The City also relies on a possible distinction between “discipline” and “termination.” It broadly argues that discipline and termination are two entirely different things; by this argument, according to the City, the Police Resolution’s “for cause” language applies only in the context of discipline and not in the context of termination. Tennessee law dictates otherwise. After all, it directs that we interpret this kind of language “in its plain, ordinary, and popular sense.” Maggart v. Almany Realtors, Inc., 259 S.W.3d 700, 704 (Tenn. 2008). Any plain, ordinary, and popular understanding of the words would classify termination as a type of discipline. This reading makes particular sense given another requirement under Tennessee law for interpreting the Police Resolution: that we interpret its “binding terms” “in the context of the entire handbook.” Rose, 953 S.W.2d at 692. Applied here, the Police Resolution lists “termination” as one of the steps of “progressive discipline.” R. 33-6 at 57.

The City brings a final, related counterargument. It points to the following passage to show that the Police Resolution’s terms did not bind the City: “When discipline is deemed appropriate, this agency will use a progressive discipline system *670when practicable. Furthermore, discipline shall be for cause and shall follow the basic concepts of due process.” R. 38-6 at 55. The City contends that the due process language is limited to grievance and disciplinary procedures, but does not apply to terminations. Given that we have already explained that termination is a type of discipline, this argument carries no weight. In any event, the Police Resolution’s plain language refutes this counterargument. It provides for a single, unequivocal requirement regarding any kind of discipline (including termination): it “shall be for cause and shall follow the basic concepts of due process.” To this end, progressive discipline is just one kind of discipline, and the fact that the Police Resolution directs that it be applied when practicable does not negate a requirement that an employee can be disciplined — or terminated — only for cause.2

IV.

For the reasons stated, we reverse the judgment of the district court and remand for proceedings consistent with this opinion.

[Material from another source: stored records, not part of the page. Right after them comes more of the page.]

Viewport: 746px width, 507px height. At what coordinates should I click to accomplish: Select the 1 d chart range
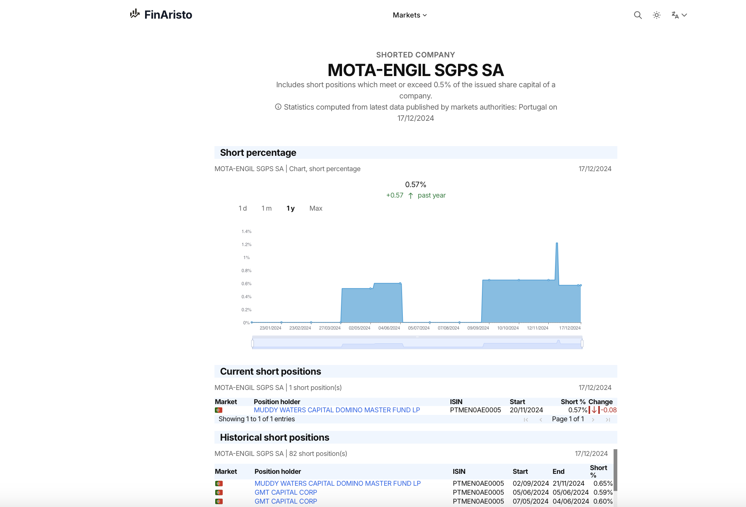(x=242, y=208)
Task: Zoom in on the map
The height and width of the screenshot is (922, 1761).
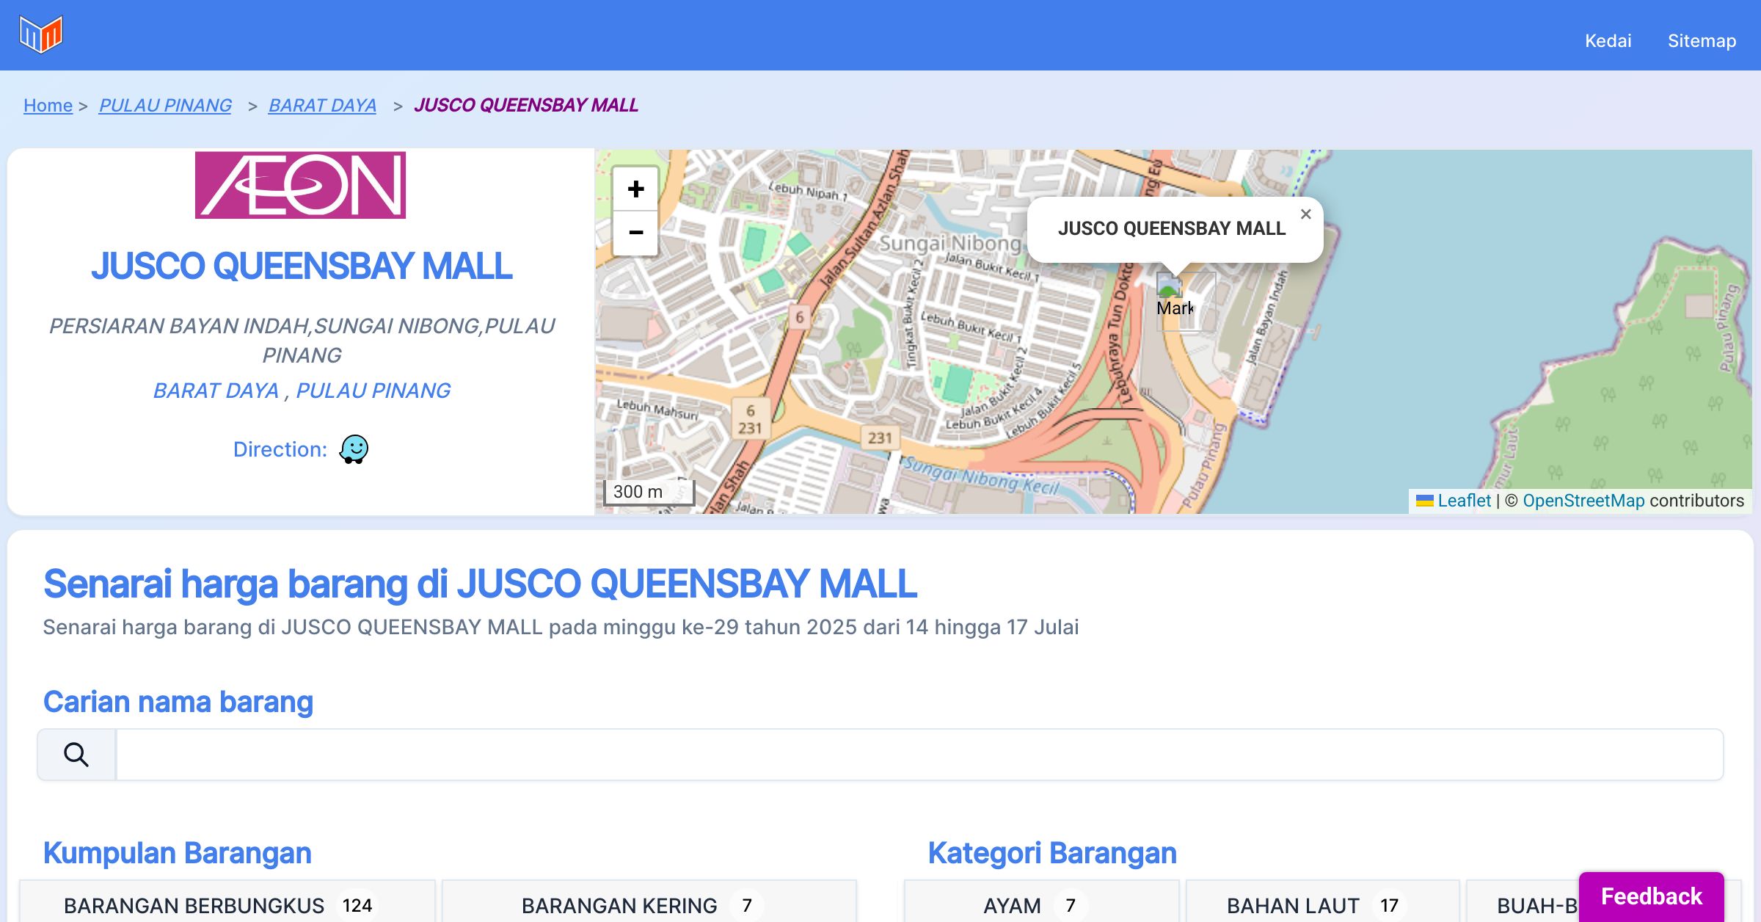Action: [635, 189]
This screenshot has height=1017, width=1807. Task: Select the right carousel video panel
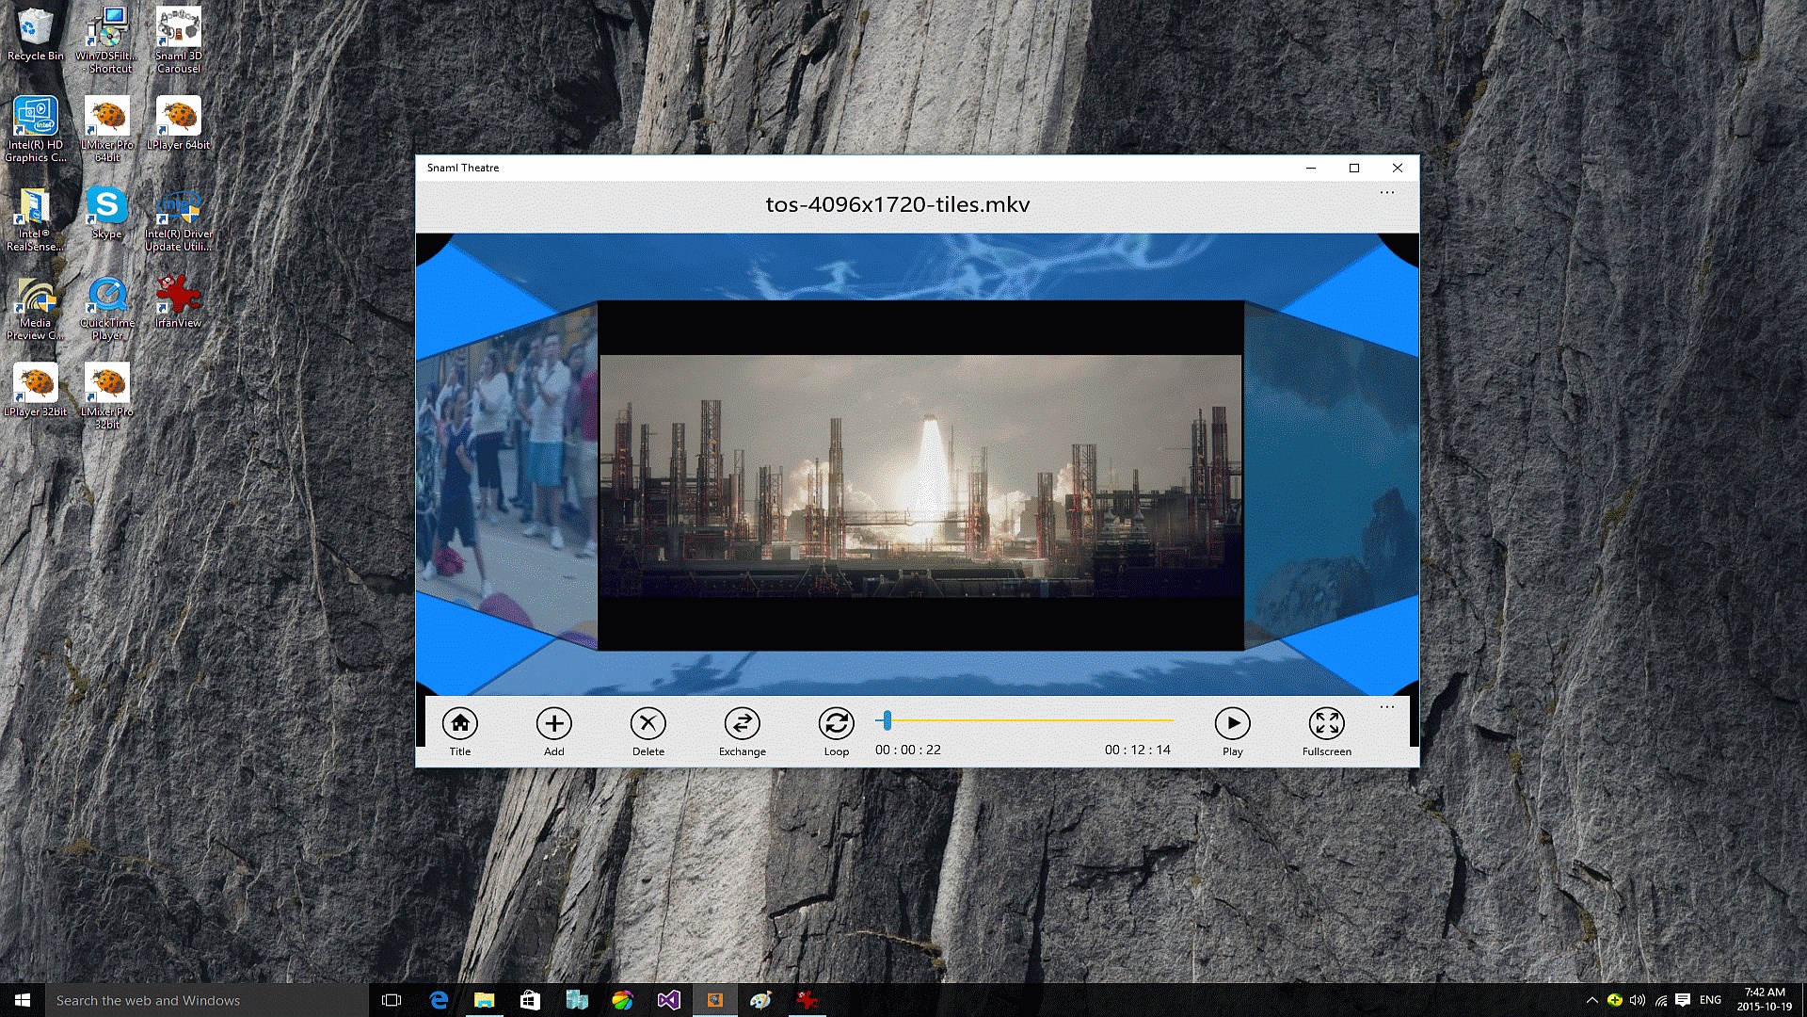[x=1329, y=476]
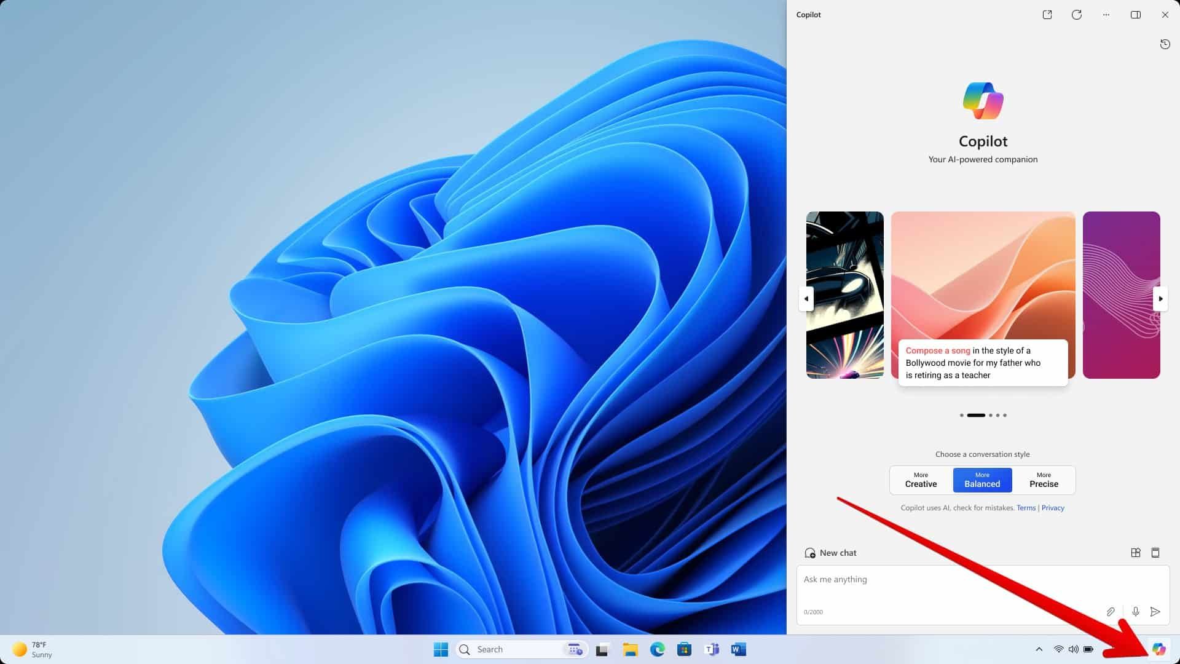The height and width of the screenshot is (664, 1180).
Task: Click the plugins icon beside New chat
Action: pos(1136,553)
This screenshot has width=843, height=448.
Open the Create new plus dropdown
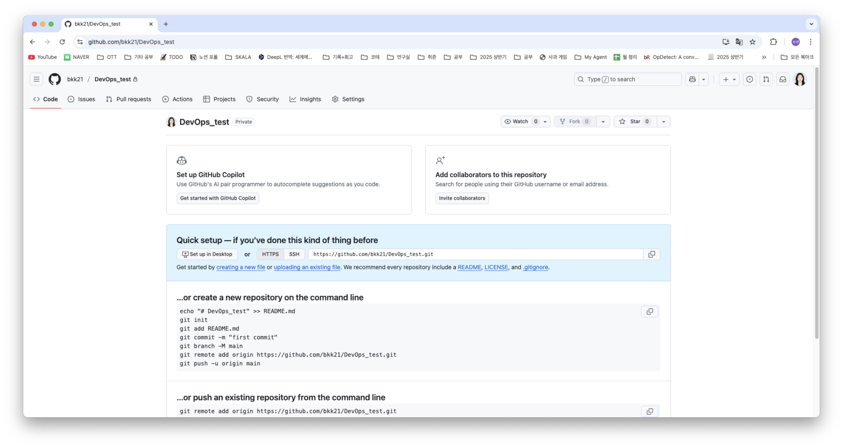pyautogui.click(x=729, y=79)
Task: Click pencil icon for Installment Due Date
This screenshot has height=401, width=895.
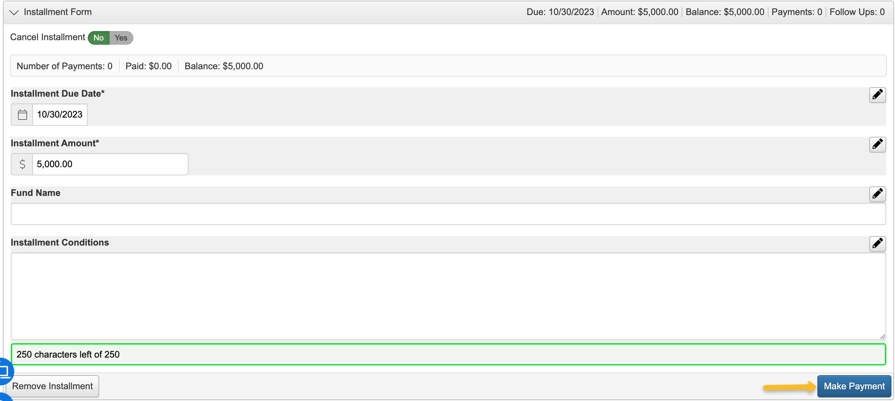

. Colvin argued below that Tennessee Code Annotated §§ 38-8-304 and 305 provide for a property right in his employment. Both pertain to police-officer discipline. The former could be read to mandate written notification and a chance to respond for a police officer before discipline, see Tenn.Code Ann. § 38-8-304; and the latter to mandate a pre-termi-nation hearing, see id. § 38-8-305. The district court did not find this argument persuasive. Colvin mentions the statutes only in the facts section of his briefing and thus waives the argument. See Leary v. Daeschner, 228 F.3d 729, 741 n. 6 (6th Cir.2000). Even if read as properly raising the issue, we also find it unpersuasive. Tennessee Code Anno*665tated § 38-8-309 instructs that the above statutes apply only to agencies — unlike the agency at issue here — ’"that have no other established procedures for dealing with the dismissal, demotion, suspension or transfer for punitive reasons of police officers.” See Lisle v. Metro. Gov't of Nashville & Davidson Cnty., Tenn., 73 Fed.Appx. 782, 786 (6th Cir.2003); see also id. ("While the officers could contend that they were transferred for punitive reasons and therefore were within the statute’s ambit, this statute only provides a default rule that can be overridden by local regulation.”).

. Both parties urge us to resolve the rest of this case. From the City’s point of view, Freeze and Colvin were given the proper level of process with their dismissal even if they had a property right in their continued employment. The City also argues that defendants benefit from qualified immunity, meaning this case should be dismissed either way. Freeze and Colvin disagree, arguing that they did not receive the proper level of process prior to their dismissal. The district court did not address these arguments and we thus decline to do so here.